**Document text**
= Beginning of Section =
Estrogen receptor alpha (ERa) and progesterone receptor (PgR) are prognostic and predictive biomarkers which play a major role in determining the therapy of patients with invasive breast cancer (IBC). ERa and PgR are weak prognostic factors but very strong predictive factors of response to endocrine therapies.  It is currently mandatory to evaluate ERa and PgR in all IBCs for the purpose of predicting therapeutic response.  In current practice, immunohistochemistry (IHC) on formalin-fixed paraffin-embedded tissue (FFPET) samples is the primary method used to evaluate ERa and PgR.

The American Society of Clinical Oncology (ASCO) and College of American Pathologists (CAP) recently jointly published guidelines for ERa and PgR testing in breast cancer recommending that specific IHC assays must be rigorously standardized and validated to be utilized in routine clinical practice .  Adherence to these guidelines is now mandatory for laboratory accreditation by the CAP, which also provides many educational and support materials to facilitate compliance.

Estrogen Receptor-alpha
ERa expression has been evaluated in IBCs for almost 40 years.  During the first 25 years it was primarily measured by biochemical ligand-binding assays (LBAs) on whole tissue extracts prepared from fresh-frozen tumor samples, which was costly and difficult.  Many studies using LBAs in large randomized clinical trials demonstrated that ERa was a weak prognostic factor but a very strong predictive factor for response to endocrine therapies such as tamoxifen.  Tamoxifen binds ERa and inhibits the estrogen-stimulated growth of tumor cells, which significantly reduces cancer recurrences and prolongs survival in patients with ERa-positive IBCs of all stages.  More recently, tamoxifen, has also been shown to reduce subsequent breast cancer in patients with ERa-positive ductal carcinoma in situ (DCIS), and in patients who are cancer-free but at high risk for developing breast cancer.  The clinical response to newer types of endocrine therapies, such as the aromatase inhibitors, which suppress the production of estrogen, is also dependent on the status of ERa, and only positive tumors benefit.

Although the clinical utility of assessing ERa was initially based almost entirely on studies using standardized LBAs, beginning in the early 1990s, laboratories around the world abandoned LBAs in favor of IHC, which is used for nearly all testing today.  There are advantages to using IHC over LBAs, especially its ability to measure ERa on routine FFPET samples, eliminating the need for fresh-frozen samples and the burdensome infrastructure required to provide it.  Other advantages include lower cost, higher safety, and superior sensitivity and specificity (providing it is done correctly) because assessment of ERa expression is restricted to tumor cells under direct microscopic visualization - independent of the numbers of tumor cells present, or the presence of receptor-positive benign epithelium, which are problematical for LBAs.  Several head-to-head comparisons have demonstrated that assessing ERa by IHC can be equivalent or better than LBAs in predicting response to endocrine therapy, which is comforting, since IHC replaced LBA before such proof was available.

IHC was approved more than a decade ago by the CAP and ASCO for routine clinical testing of ERa  and PgR.  Despite these approvals, there were significant problems with the technical and clinical validation of IHC that persist today, resulting in inaccurate interpretations (i.e. positive vs. negative) in 20% or more of cases.  Most of the errors are false-negatives, which is potentially catastrophic because the patients involved will usually not get the endocrine therapy that would greatly improve their outcome.
= End of Section =
**Brief 1**
From the breast cancer receptor testing passage, list every advantage of IHC over LBAs named in the sentences that begin "There are advantages to using IHC over LBAs" and "Other advantages include".
**Brief 2**
Continue the breast cancer receptor testing passage from its final sentence, keeping its formal tone.

Stored items:
= Beginning of Section =
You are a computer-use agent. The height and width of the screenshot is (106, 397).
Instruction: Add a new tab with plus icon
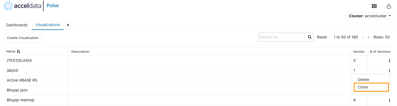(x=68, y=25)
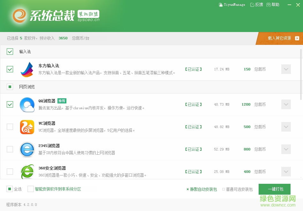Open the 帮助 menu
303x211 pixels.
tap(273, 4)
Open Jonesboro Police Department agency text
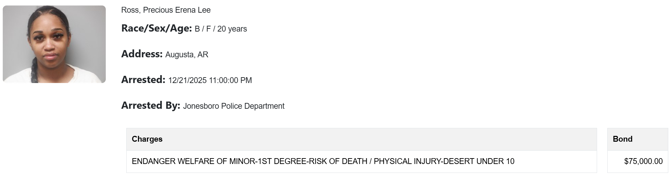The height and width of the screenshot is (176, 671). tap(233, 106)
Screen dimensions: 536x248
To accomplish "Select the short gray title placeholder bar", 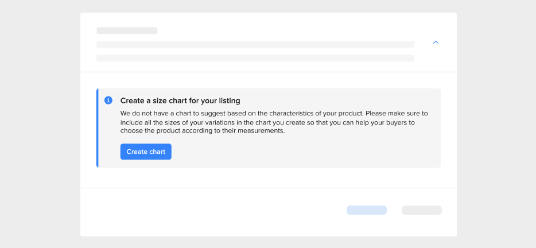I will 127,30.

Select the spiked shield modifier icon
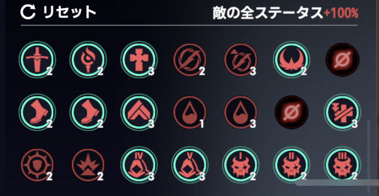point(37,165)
= End of Section =
**Result 1**
- The ability to measure ERa on routine FFPET samples, eliminating the need for fresh-frozen samples and the burdensome infrastructure required to provide them
- Lower cost
- Higher safety
- Superior sensitivity and specificity, provided the test is done correctly

**Result 2**
There are many causes and no easy solutions to the problem of inaccurate testing, although there are useful guidelines and recommendations intended to help avoid mistakes including, in particular, those recently published by ASCO and CAP.  Surprisingly, there are relatively few IHC assays for ERa or PgR that entirely satisfy all of these guidelines and recommendations, although a few come close.  The strategy published by Harvey and colleagues was among the first to be well validated.  It is based on a highly specific and sensitive primary antibody to ERa  (mouse monoclonal 6F11), a quantitative and reproducible method of scoring results (the so-called Allred Score, and a definition of positive results calibrated to clinical outcome in several large studies, including randomized clinical trials.  The latter involved patients with all stages of breast cancer treated with tamoxifen or aromatase inhibitors in adjuvant, neoadjuvant, and advanced disease settings.  It is extremely difficult to standardize and validate IHC assays for ERa and PgR in a comprehensive manner, but any laboratory can utilize assays that have already been validated.

Studies evaluating ERa by IHC in breast cancer collectively demonstrate that about 75-80% express ERa, that it is almost entirely nuclear in location, and that there is tremendous variation of expression on a continuum ranging from 0% to nearly 100% positive cells.  More importantly, they show a direct correlation between the likelihood of clinical response to endocrine therapies and the level of ERa expression.  Surprisingly, the gradient is skewed such that tumors expressing even very low levels show a significant benefit far above that of entirely ERa-negative tumors, which are essentially unresponsive.  This evidence provides support for laboratories adopting ³1% positive staining tumor cells as the definition of “ERa-positive”, which has now been validated in several other comprehensive studies, and is endorsed by the ASCO/CAP guidelines.

Two studies have reported an essentially bimodal (either entirely negative or strongly positive) distribution of ERa assessed by IHC in IBCs, leading some to conclude that reporting results as simply positive or negative is sufficient, but these assays do not reflect the quantitative continuum that is expected for a proper technically validated assay.  There does appear to be a recent shift towards an increasing incidence of ER-positive IBCs, which may be partially due to earlier detection before additional genetic alterations are acquired resulting in loss of expression.  

Several strategies based on technologies other than IHC have been developed to assess multiple prognostic and predictive biomarkers simultaneously.  For example, one promising strategy evaluates RNA expression of 21 genes which are important in breast cancer (including ER and PgR) by quantitative reverse transcriptase polymerase chain reaction (qRT-PCR) on FFPET samples, and it appears to be very powerful in predicting clinical outcome in several settings.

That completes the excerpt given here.